(Collection entries)

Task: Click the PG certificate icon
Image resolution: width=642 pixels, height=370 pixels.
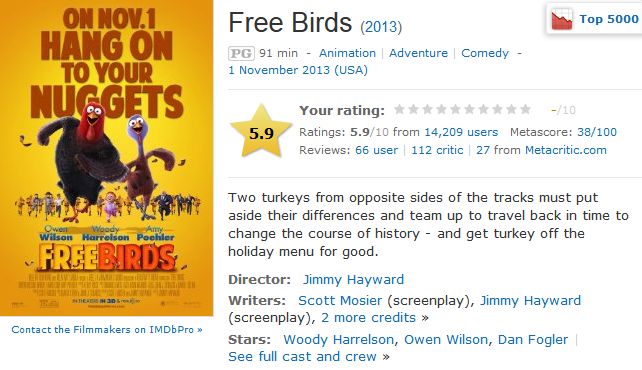Action: pos(241,53)
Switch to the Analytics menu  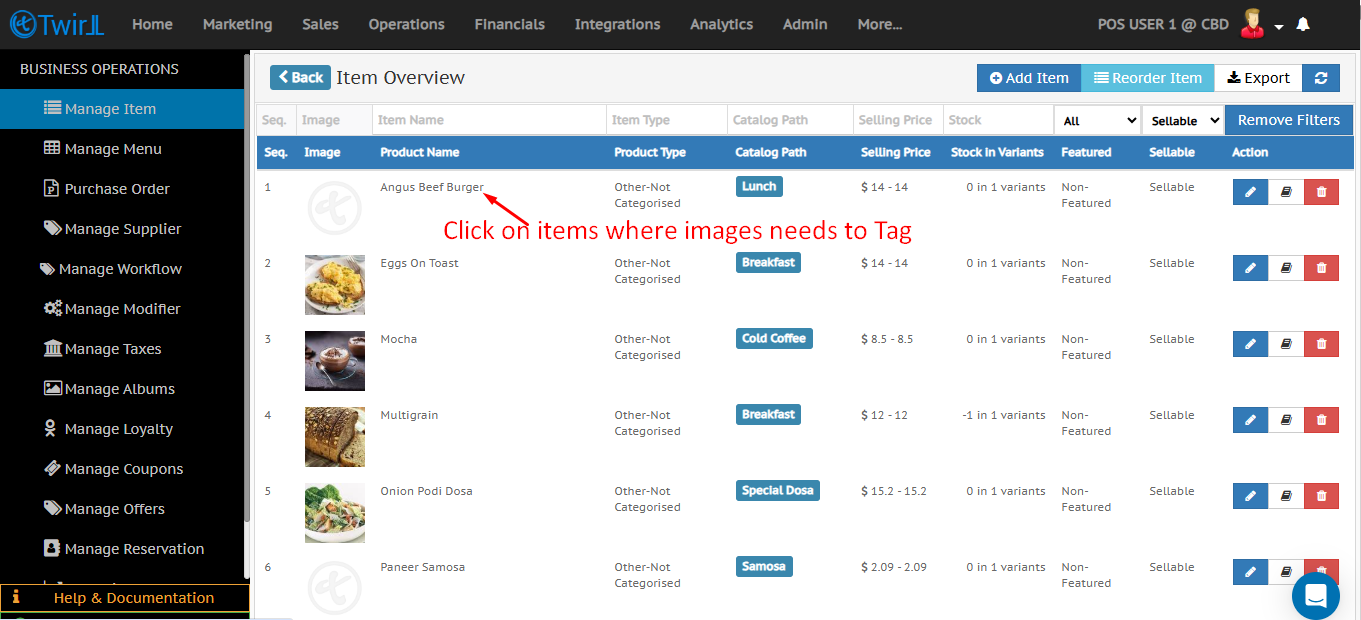point(721,24)
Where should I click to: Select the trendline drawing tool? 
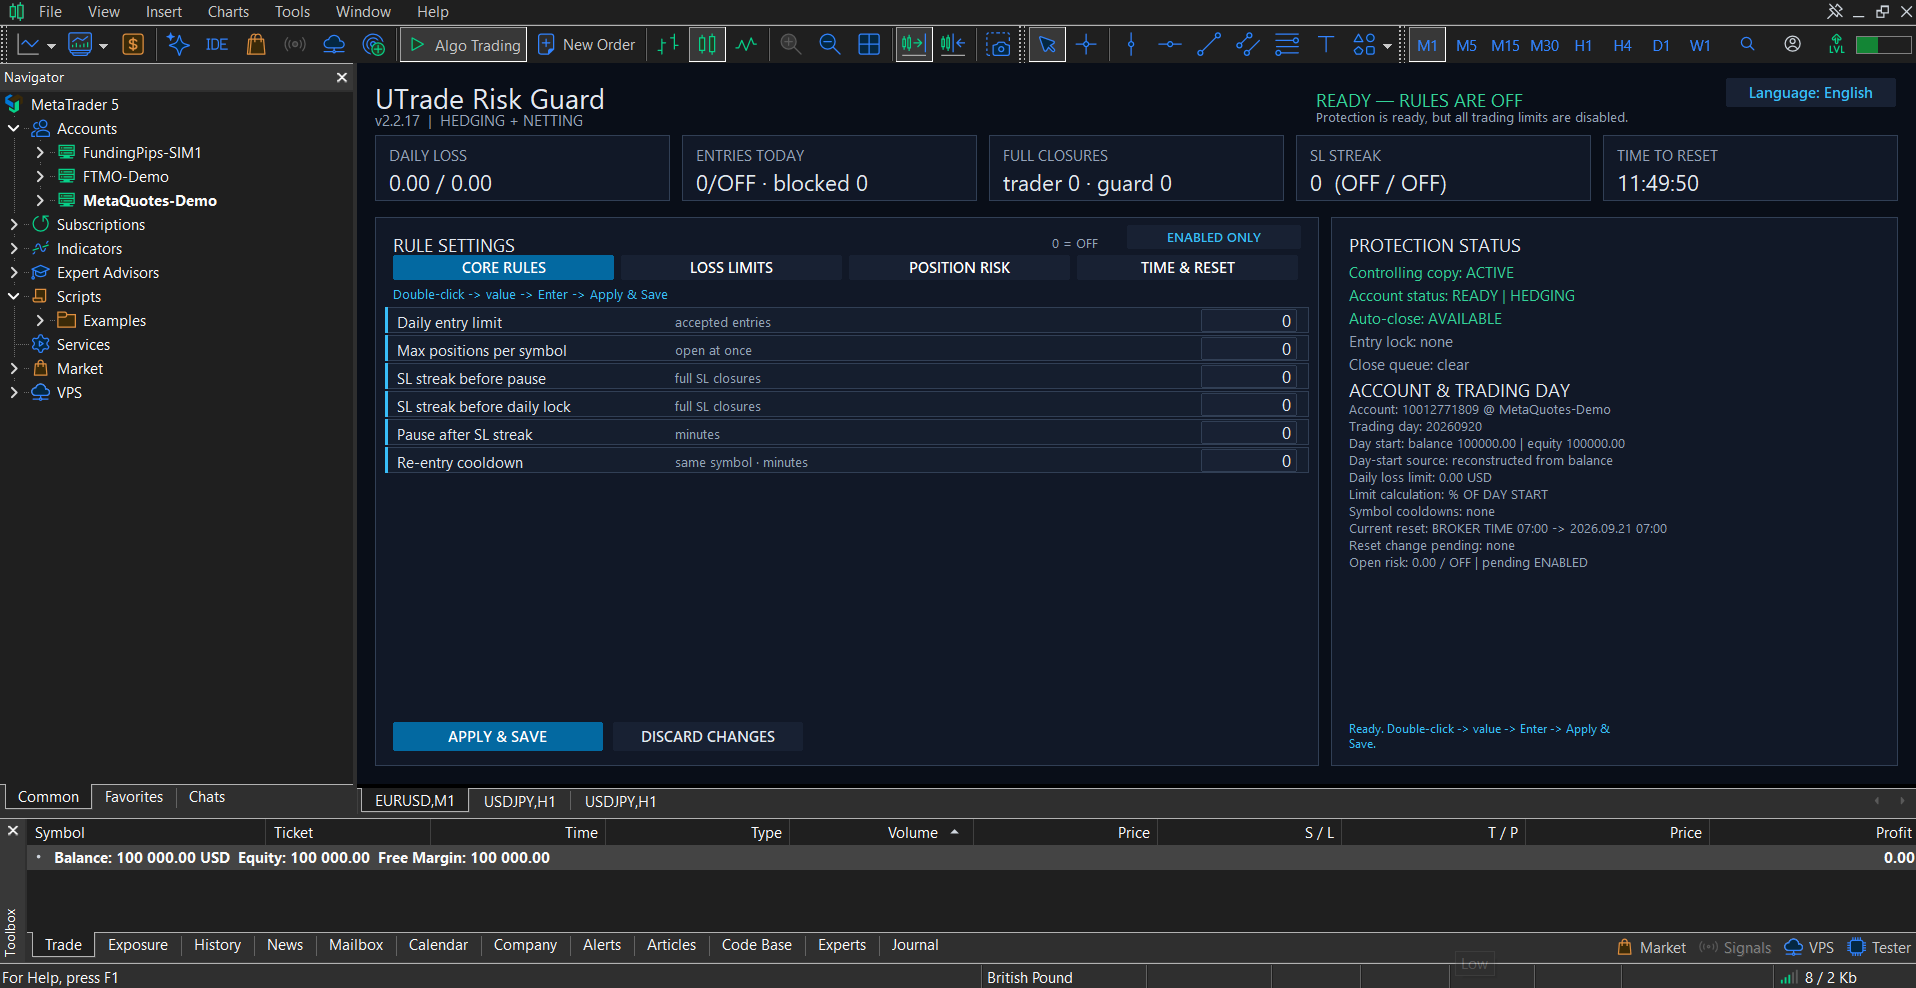[x=1208, y=45]
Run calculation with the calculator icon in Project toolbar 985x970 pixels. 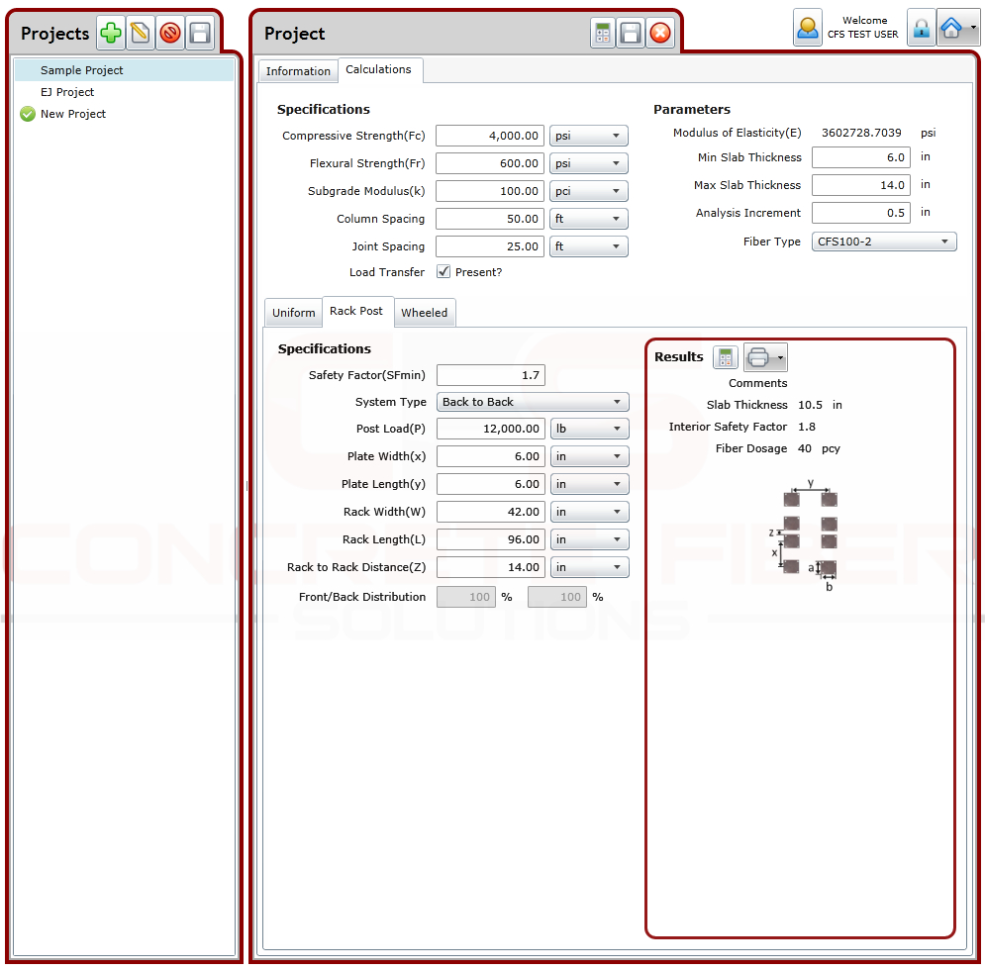pyautogui.click(x=602, y=33)
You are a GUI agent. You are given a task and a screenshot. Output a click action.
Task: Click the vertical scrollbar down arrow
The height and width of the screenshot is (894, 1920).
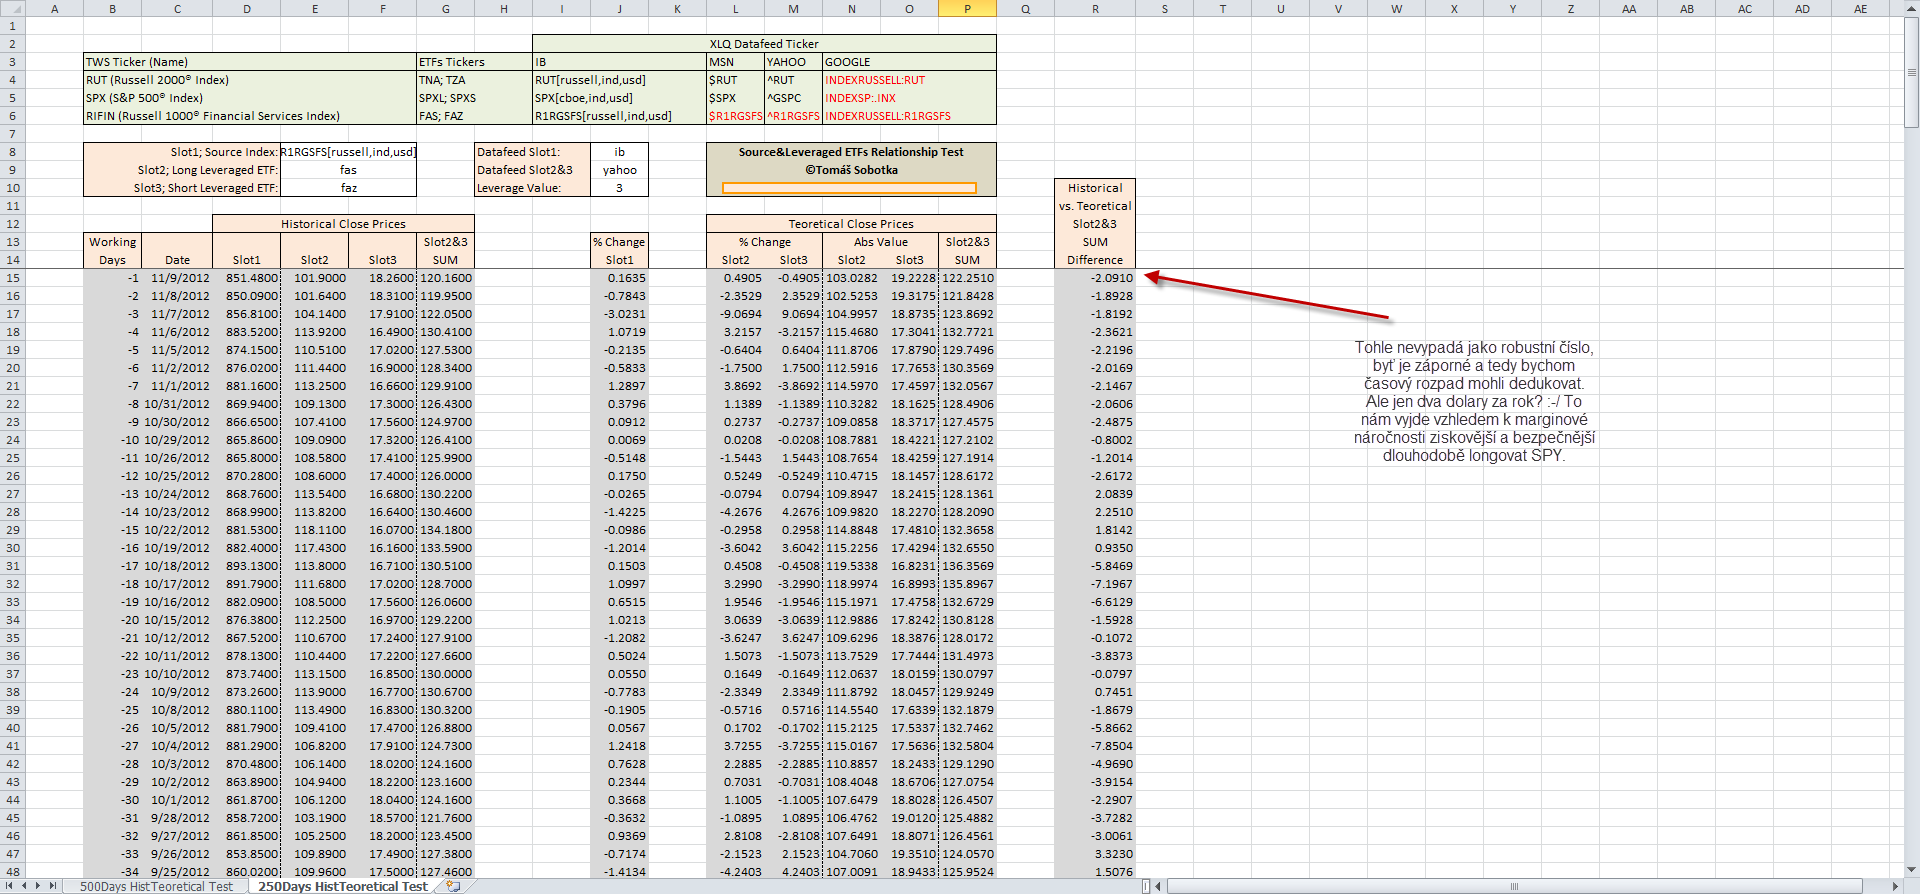(1912, 870)
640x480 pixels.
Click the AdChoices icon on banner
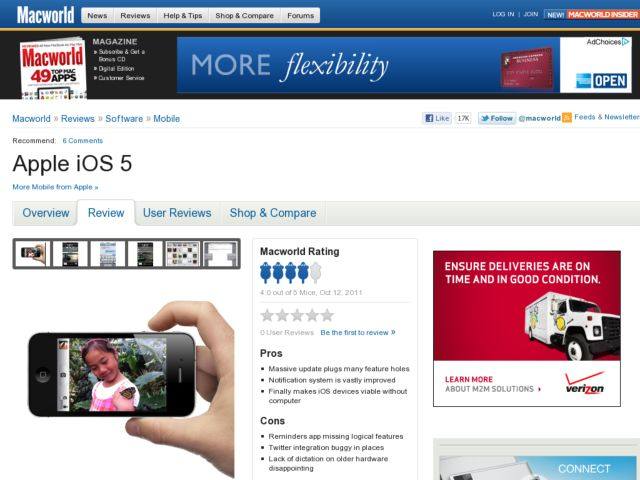608,42
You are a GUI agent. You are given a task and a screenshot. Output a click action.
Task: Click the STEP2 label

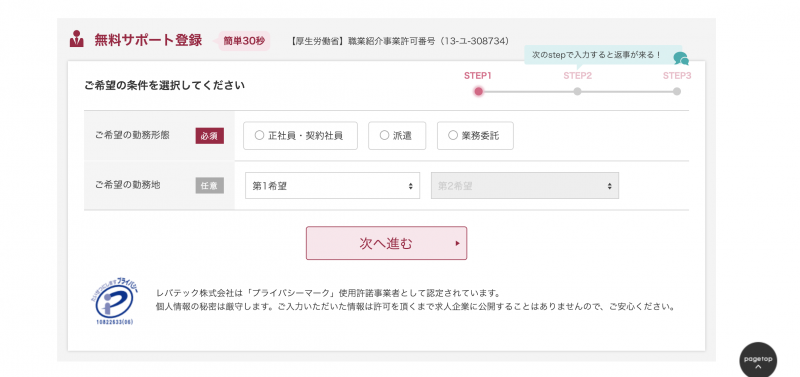(578, 76)
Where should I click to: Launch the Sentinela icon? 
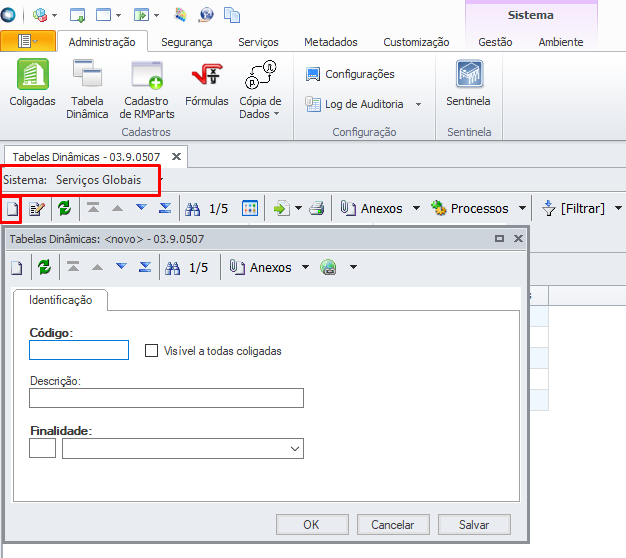469,84
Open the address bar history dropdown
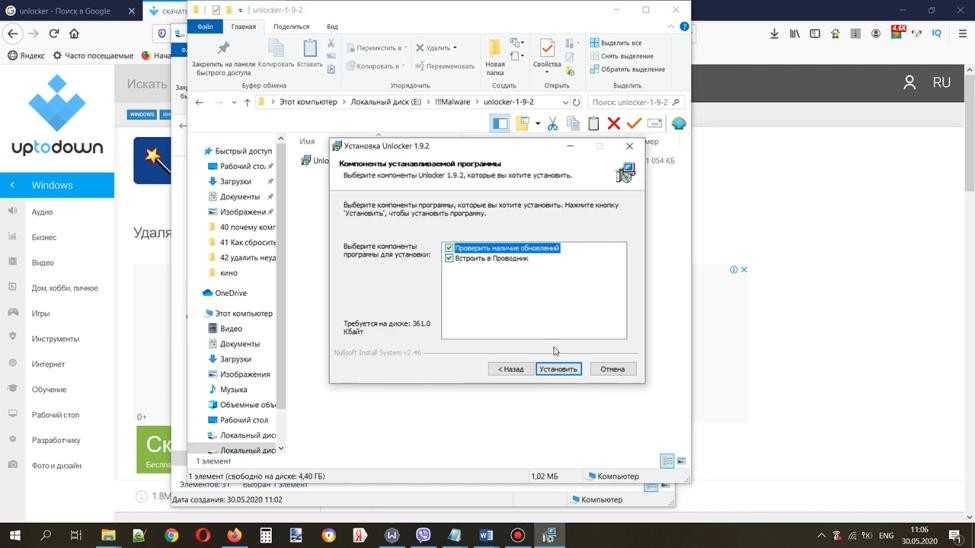975x548 pixels. point(565,102)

Task to carry out:
Word for word, copy the lines from the one with "Where should I click to: Launch" through the end of the entries above, and do not include any picture.

Response area:
Where should I click to: Launch the Sentinela icon? 
469,84
Open the address bar history dropdown
975x548 pixels. point(565,102)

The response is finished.